Studies on support techniques for roadway bearing structure features under different geo-pressures

Abstract

This study investigates the timely support and multi-echelon support in relation to the structure partition of the surrounding rock. The instability behavior of the roadway bearing structure for different working depths and ground pressures is studied and the impact of the supports on the stability of the roadway is analyzed. Considering the distribution of the secondary stress field and the degree of deterioration of the surrounding rock strength resulting from the excavation, a new division method is proposed that involves “deep-shallow-critical” coupling bearing strata.
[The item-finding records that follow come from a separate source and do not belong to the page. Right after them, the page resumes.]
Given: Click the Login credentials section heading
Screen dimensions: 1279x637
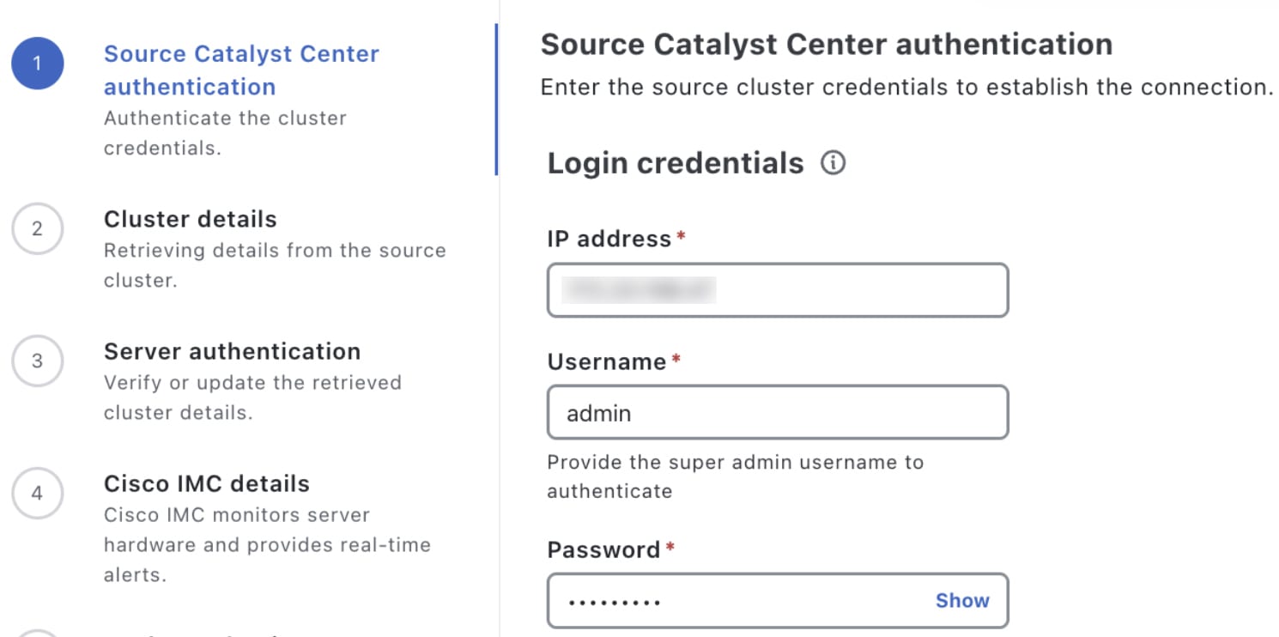Looking at the screenshot, I should (676, 163).
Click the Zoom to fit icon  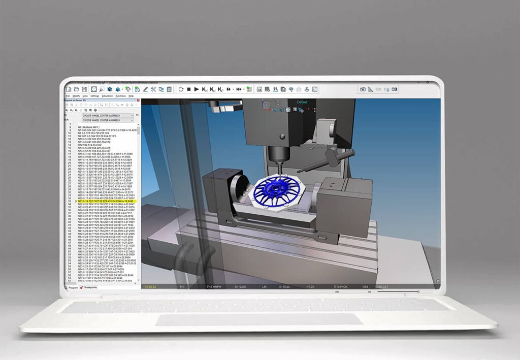pos(93,89)
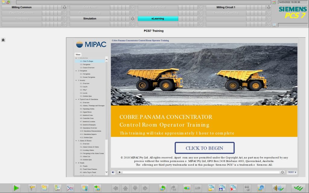Open the trend curves display icon
Viewport: 309px width, 193px height.
pyautogui.click(x=70, y=187)
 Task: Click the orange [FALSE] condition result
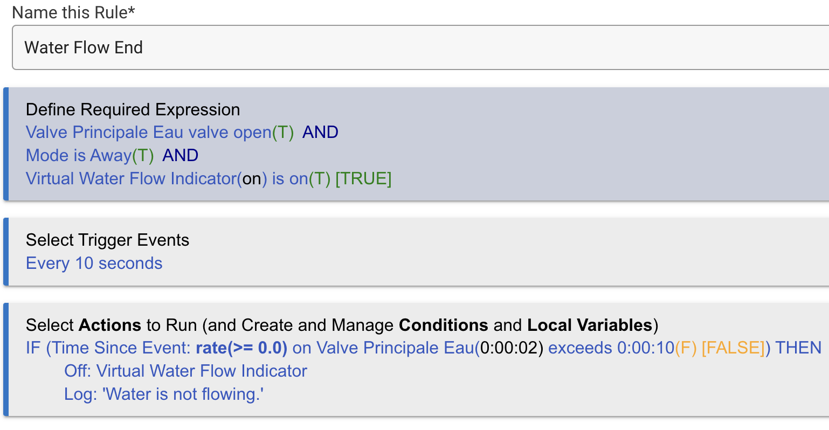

In a similar simulation experiment, we used a stress-loading device fabricated in-house and a support airbag to simulate the impact of ground pressure and timely support force on the stability of the bearing structure and the development of fracture in the surrounding rocks. The results indicate that, with the increase in the ground pressure, the deep and critical bearing strata will move farther away from the roadway wall, the shallow bearing stratum would expand, and hence, the difficulty and expense of providing support will also increase. Timely support can control the movement of the bearing structure and the expansion of the affected range. With the increase in the ground pressure, the bearing structure will become unstable easily, and the stress in the arch foot of the roadway will be considerably concentrated. The instability will lead to more serious damage to the surrounding rocks, which is necessary to reinforce the support in advance. According to the bearing structure of the naked roadway, a multi-echelon support method is proposed. The effective support area is designed based on the outer boundaries of the deep, shallow, and critical bearing strata. The improved multi-echelon support can impose limits on the unfavorable impacts exercised by burial depths on the stability maintenance of the roadway bearing structure and eliminate the adverse effects on the integrity of the surrounding rock. Finally, the relationship between the area of failure and the bearing stratum is established theoretically, and the polynomial interaction equation is fitted according to the results of the simulation.